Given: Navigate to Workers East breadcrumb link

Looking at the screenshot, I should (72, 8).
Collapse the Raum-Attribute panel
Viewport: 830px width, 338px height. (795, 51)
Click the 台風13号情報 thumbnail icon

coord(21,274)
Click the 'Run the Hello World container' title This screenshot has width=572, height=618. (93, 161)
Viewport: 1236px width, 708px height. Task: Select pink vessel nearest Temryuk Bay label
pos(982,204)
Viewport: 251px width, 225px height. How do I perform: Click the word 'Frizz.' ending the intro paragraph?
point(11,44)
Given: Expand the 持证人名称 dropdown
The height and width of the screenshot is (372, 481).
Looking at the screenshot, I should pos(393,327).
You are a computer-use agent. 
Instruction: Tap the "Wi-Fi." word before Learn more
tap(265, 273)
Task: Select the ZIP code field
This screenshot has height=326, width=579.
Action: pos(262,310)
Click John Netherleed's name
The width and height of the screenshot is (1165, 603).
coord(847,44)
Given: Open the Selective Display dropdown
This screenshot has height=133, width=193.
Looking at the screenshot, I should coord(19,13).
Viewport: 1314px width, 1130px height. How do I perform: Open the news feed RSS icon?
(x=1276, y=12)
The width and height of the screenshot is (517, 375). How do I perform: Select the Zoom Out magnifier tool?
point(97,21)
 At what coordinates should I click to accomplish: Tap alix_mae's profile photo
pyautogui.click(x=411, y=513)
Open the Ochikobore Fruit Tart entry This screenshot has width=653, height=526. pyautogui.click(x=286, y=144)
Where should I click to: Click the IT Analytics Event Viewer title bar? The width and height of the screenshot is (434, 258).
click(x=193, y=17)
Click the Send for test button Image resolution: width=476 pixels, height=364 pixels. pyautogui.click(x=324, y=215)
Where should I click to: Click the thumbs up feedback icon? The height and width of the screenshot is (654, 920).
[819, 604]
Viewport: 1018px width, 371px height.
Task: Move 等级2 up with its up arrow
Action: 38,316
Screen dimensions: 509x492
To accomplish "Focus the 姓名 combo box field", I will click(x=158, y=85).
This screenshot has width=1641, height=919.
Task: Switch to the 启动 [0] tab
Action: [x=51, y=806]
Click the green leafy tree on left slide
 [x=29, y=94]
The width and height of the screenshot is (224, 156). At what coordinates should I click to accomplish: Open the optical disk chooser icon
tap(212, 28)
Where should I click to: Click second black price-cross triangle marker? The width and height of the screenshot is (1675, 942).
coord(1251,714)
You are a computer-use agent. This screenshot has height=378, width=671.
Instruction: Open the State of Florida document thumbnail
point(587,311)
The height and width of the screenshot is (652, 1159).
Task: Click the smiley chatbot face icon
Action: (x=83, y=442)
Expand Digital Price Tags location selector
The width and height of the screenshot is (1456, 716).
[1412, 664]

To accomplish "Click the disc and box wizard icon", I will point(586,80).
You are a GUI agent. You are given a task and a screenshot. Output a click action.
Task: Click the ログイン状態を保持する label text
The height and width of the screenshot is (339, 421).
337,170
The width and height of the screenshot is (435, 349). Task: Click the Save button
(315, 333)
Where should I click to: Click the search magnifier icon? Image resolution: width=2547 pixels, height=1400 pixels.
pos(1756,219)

____________________

(Requirement): Return every line of the items above that contains the string "button", copying each one in full.

(Worked answer):
Click the Send for test button Image resolution: width=476 pixels, height=364 pixels. pyautogui.click(x=324, y=215)
The width and height of the screenshot is (435, 349). Task: Click the Save button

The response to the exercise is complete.